*Exercise inputs*
○ ○ ○ ○ ○ ○ ○

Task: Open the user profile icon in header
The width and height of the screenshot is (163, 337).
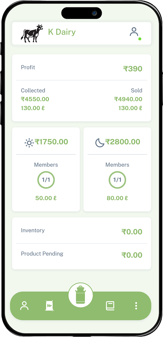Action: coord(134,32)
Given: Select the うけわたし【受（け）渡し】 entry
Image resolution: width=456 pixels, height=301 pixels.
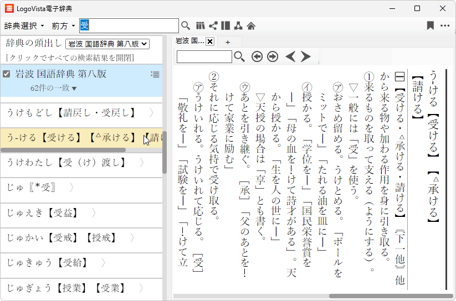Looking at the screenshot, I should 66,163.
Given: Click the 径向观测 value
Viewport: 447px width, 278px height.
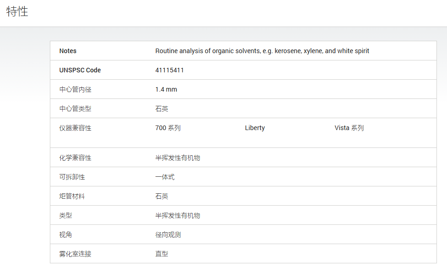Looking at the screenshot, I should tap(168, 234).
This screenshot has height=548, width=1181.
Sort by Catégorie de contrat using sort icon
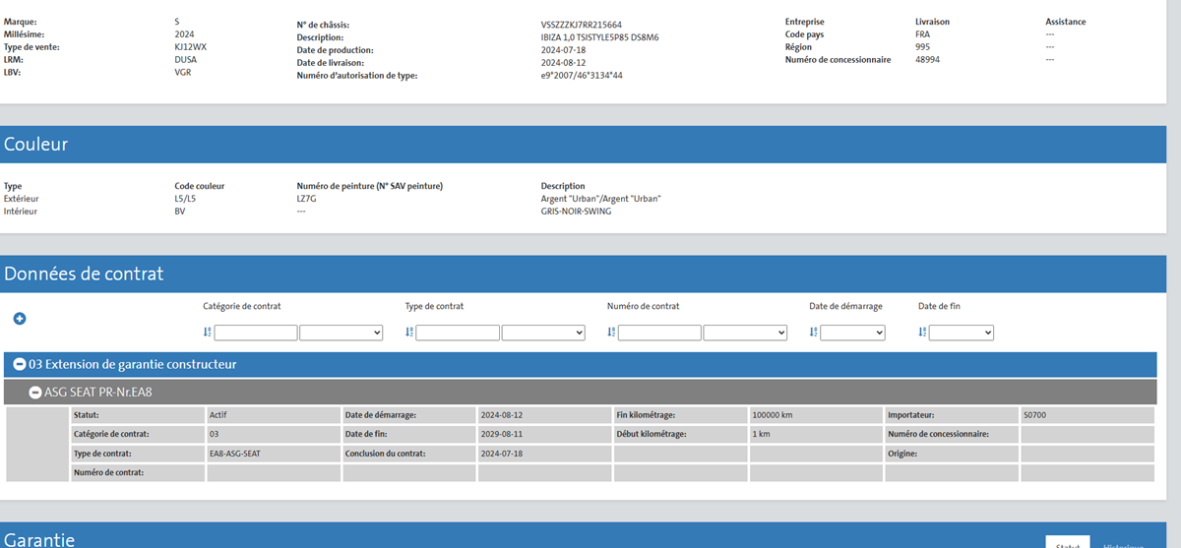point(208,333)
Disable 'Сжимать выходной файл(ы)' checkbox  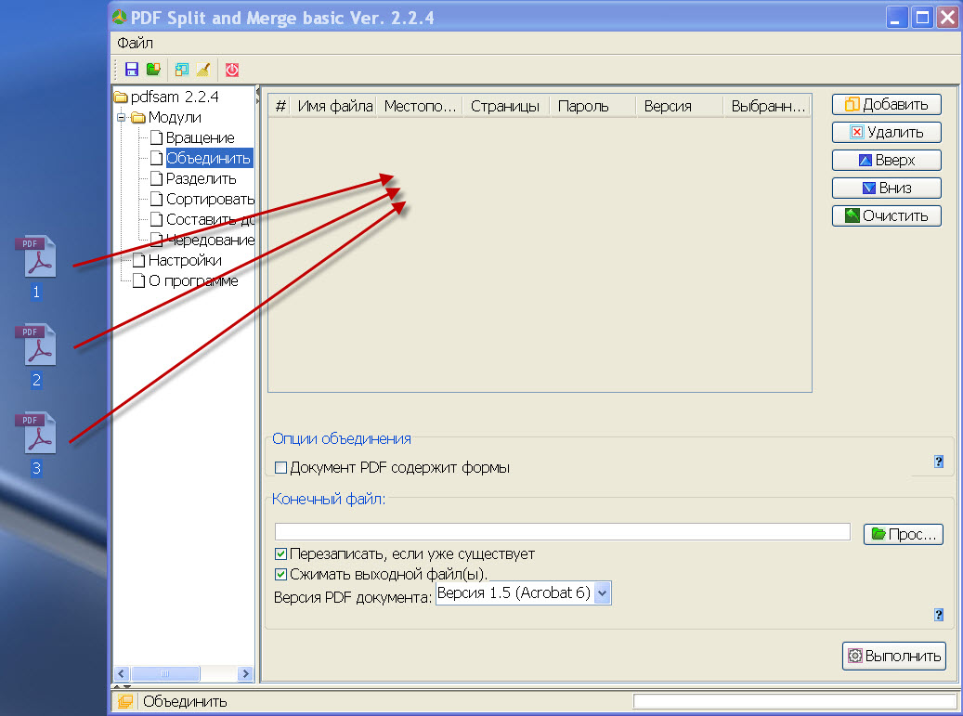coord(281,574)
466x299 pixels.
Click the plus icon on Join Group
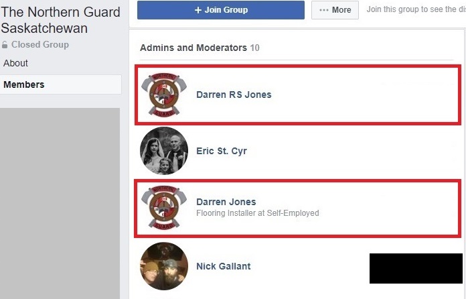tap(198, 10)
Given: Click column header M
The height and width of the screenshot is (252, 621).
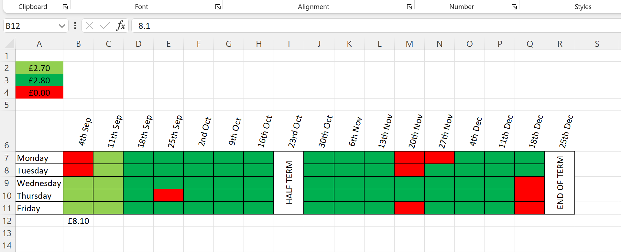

○ ○ ○ ○ ○ ○ ○

Set down, exactly as written, each line from the one that contains "466x299 pixels." to the last line of the records, but none of the pictures.

*Task result*
466x299 pixels.
Click the plus icon on Join Group
tap(198, 10)
Given: Click column header M
The height and width of the screenshot is (252, 621).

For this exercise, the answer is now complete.